Inhoudsopgave


Bodemdaling (inclusief zetting en klink)

Dit artikel behandelt de invloed van bodemdaling op het ontwerp en de beoordeling van waterkeringen gegeven een zeker zichtjaar.

Bodemdaling is een factor waar zowel bij het beoordelen als bij het ontwerp van waterkeringen rekening mee moet worden gehouden. De verandering van het bodemniveau in Nederland is het gevolg van één of meer verschillende processen, denk aan:

  • tektoniek, isostatie, compactie, rijping, etc.
  • delfstofwinning, grondwateronttrekking / polderpeilverandering
  • zetting en klink (voornamelijk dijken)
  • morfologie (voornamelijk zomerbed)
  • onderhoud: baggerwerk (zomerbed), suppletie (voorland)
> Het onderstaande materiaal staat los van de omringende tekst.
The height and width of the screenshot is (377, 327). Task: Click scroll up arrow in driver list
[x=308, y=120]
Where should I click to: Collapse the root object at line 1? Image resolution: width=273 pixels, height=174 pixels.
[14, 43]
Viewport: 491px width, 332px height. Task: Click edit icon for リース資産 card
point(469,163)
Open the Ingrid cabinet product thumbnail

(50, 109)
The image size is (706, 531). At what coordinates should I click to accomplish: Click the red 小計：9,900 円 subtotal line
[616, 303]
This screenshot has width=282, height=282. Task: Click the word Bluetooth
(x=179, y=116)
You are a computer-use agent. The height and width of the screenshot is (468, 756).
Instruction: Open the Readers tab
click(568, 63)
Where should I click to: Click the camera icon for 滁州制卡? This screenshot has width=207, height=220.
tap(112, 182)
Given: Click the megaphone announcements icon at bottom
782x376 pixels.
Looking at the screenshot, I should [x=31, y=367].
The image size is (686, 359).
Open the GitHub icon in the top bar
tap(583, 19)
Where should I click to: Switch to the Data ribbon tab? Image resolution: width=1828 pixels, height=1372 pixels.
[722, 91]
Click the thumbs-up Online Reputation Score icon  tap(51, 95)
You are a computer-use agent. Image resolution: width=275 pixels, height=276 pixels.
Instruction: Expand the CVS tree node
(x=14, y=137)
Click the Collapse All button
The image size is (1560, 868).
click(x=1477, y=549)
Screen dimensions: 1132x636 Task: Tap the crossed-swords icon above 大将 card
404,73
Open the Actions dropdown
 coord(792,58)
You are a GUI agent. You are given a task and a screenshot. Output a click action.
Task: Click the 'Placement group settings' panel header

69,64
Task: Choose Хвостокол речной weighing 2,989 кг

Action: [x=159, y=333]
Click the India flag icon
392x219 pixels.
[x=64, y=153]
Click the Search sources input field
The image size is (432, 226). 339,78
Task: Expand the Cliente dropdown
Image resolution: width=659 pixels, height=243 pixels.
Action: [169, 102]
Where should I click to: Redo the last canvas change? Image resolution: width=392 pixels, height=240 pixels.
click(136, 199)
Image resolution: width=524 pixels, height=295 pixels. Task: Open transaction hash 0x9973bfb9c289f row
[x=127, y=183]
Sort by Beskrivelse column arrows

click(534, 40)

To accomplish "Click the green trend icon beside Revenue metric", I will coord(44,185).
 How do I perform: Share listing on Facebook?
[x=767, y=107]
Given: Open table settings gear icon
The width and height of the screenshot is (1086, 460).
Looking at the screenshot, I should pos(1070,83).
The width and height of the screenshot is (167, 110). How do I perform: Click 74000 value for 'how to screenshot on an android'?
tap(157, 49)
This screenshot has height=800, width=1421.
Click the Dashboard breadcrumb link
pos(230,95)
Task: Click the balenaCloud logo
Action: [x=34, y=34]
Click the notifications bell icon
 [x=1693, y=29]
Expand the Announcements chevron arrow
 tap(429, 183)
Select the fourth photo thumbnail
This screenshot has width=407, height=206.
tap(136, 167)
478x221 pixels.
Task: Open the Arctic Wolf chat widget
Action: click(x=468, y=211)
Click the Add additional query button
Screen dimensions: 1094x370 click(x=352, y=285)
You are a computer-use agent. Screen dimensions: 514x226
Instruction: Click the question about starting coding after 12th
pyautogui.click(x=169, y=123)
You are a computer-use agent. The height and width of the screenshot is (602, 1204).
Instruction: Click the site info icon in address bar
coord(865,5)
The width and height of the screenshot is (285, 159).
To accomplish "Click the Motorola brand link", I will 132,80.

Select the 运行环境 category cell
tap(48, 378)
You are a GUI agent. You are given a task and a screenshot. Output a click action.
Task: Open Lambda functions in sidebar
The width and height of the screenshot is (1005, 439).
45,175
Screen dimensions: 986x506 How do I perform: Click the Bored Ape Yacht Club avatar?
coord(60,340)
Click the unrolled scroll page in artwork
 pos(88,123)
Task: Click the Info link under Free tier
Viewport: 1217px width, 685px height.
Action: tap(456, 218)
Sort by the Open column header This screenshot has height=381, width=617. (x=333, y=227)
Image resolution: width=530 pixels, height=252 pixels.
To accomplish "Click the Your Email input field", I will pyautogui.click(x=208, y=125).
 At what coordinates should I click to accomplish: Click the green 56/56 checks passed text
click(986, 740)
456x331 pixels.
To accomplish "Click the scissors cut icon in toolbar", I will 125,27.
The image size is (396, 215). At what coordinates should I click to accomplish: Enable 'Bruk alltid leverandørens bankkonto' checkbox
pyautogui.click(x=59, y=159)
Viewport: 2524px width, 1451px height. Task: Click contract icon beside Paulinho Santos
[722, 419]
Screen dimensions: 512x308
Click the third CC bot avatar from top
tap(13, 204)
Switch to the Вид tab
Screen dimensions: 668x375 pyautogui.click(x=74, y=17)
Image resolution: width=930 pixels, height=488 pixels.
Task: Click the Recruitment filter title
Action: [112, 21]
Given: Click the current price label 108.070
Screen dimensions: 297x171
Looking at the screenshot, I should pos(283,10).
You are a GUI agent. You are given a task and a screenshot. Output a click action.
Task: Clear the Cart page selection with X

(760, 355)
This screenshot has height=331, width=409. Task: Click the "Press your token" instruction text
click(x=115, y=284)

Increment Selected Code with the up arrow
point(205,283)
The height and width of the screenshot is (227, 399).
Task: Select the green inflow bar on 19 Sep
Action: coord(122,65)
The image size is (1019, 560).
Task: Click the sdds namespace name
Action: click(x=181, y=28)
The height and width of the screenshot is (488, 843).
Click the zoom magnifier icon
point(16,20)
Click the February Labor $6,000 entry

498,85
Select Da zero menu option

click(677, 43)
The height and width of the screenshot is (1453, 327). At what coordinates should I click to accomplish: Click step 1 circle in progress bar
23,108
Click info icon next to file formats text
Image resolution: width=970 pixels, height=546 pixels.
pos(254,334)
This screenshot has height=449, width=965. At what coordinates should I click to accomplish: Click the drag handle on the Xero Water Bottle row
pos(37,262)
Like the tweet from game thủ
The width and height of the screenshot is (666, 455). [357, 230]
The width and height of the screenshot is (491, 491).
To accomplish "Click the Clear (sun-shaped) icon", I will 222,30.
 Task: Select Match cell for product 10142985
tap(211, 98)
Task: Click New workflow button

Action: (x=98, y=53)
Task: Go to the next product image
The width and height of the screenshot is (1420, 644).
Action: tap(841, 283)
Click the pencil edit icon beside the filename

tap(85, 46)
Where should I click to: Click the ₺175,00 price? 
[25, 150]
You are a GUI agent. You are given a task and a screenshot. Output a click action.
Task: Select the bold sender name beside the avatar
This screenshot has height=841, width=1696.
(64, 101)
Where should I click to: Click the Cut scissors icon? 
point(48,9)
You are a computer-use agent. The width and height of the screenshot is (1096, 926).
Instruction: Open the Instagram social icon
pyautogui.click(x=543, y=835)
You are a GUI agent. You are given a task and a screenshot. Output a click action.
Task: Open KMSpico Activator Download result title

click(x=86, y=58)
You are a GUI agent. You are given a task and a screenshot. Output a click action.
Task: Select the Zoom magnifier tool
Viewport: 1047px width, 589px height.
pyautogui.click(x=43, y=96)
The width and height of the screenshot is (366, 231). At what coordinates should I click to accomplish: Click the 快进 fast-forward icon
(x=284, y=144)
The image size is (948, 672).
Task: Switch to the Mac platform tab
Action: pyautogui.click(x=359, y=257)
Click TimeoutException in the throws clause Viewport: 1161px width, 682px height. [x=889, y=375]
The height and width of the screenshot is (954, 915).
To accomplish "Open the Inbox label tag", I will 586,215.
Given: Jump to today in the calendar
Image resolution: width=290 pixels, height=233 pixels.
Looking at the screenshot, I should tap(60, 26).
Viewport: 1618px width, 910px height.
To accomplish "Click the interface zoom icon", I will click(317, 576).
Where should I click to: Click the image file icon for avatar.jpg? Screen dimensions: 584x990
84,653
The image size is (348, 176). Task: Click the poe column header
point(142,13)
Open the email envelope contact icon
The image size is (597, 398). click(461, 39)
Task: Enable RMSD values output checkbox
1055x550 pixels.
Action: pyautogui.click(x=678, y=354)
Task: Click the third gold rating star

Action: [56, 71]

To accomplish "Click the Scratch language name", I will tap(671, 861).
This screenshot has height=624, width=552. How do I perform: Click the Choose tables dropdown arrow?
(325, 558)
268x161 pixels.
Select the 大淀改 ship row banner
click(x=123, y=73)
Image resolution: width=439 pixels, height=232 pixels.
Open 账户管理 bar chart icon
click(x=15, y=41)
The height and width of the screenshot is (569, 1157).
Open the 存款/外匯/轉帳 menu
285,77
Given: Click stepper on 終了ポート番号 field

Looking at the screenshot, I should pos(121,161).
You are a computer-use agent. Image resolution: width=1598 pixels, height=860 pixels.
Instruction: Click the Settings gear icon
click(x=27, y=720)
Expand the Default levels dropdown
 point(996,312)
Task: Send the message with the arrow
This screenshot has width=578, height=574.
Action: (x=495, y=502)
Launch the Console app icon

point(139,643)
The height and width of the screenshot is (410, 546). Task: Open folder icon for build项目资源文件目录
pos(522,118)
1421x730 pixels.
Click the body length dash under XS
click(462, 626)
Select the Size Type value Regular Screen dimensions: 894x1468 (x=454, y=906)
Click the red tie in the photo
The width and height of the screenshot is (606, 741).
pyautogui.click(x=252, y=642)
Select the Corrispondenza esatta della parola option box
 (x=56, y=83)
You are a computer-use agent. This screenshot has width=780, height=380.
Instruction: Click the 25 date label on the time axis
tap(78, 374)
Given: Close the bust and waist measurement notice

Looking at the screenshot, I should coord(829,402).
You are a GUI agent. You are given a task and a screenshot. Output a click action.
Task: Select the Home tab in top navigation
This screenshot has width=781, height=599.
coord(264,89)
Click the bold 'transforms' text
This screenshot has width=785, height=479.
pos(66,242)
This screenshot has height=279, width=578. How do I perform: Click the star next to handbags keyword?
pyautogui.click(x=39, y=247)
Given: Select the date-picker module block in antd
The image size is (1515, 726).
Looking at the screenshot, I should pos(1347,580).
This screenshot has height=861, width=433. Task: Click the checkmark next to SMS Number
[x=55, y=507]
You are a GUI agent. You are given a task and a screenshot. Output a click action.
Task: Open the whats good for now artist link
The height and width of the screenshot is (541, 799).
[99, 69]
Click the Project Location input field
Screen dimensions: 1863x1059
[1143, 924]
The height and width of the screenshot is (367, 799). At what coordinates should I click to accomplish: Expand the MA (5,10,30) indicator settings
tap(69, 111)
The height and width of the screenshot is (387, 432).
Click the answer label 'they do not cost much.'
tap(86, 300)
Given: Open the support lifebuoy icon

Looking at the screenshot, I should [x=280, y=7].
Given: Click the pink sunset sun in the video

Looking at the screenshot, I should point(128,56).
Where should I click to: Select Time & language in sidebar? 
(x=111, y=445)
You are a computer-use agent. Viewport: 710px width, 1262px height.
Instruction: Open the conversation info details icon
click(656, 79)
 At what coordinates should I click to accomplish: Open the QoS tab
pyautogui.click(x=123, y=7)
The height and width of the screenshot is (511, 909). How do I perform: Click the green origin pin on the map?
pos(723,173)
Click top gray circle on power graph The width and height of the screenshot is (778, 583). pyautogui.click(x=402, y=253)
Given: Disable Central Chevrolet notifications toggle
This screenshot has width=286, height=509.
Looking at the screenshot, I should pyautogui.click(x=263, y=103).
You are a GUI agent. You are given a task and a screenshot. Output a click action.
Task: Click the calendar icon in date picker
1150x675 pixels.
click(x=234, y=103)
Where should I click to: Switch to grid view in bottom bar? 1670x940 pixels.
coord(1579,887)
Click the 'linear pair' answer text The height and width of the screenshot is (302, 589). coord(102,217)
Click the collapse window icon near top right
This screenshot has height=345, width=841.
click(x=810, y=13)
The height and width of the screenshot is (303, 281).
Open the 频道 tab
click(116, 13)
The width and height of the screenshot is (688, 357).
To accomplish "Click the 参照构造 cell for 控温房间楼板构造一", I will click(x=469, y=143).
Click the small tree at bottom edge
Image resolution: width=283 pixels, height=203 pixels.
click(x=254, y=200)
Deze processen zijn niet allemaal overal in Nederland aan de orde. Het resulterende totale effect van bodemdaling op het bodemniveau varieert dan ook ruimtelijk.

Door de daling van de bodem waar de waterkering op rust, dalen de hoogtekenmerken van de waterkering mee en neemt de effectieve hoogte van de waterkering af, wat effect heeft op de sterkte van de waterkering. Op die manier draagt de bodemdaling bij aan de relatieve zeespiegelstijging. Relatieve zeespiegelstijging is de optelling van de absolute zeespiegelstijging en de bodemdaling, die beiden zorgen dat de zeespiegel stijgt relatief gezien aan de kruinhoogte van de waterkering. Naast de relatieve daling van de waterkering, kan een verandering van bodemniveau ook doorwerken in de hydraulische belastingen op de kering.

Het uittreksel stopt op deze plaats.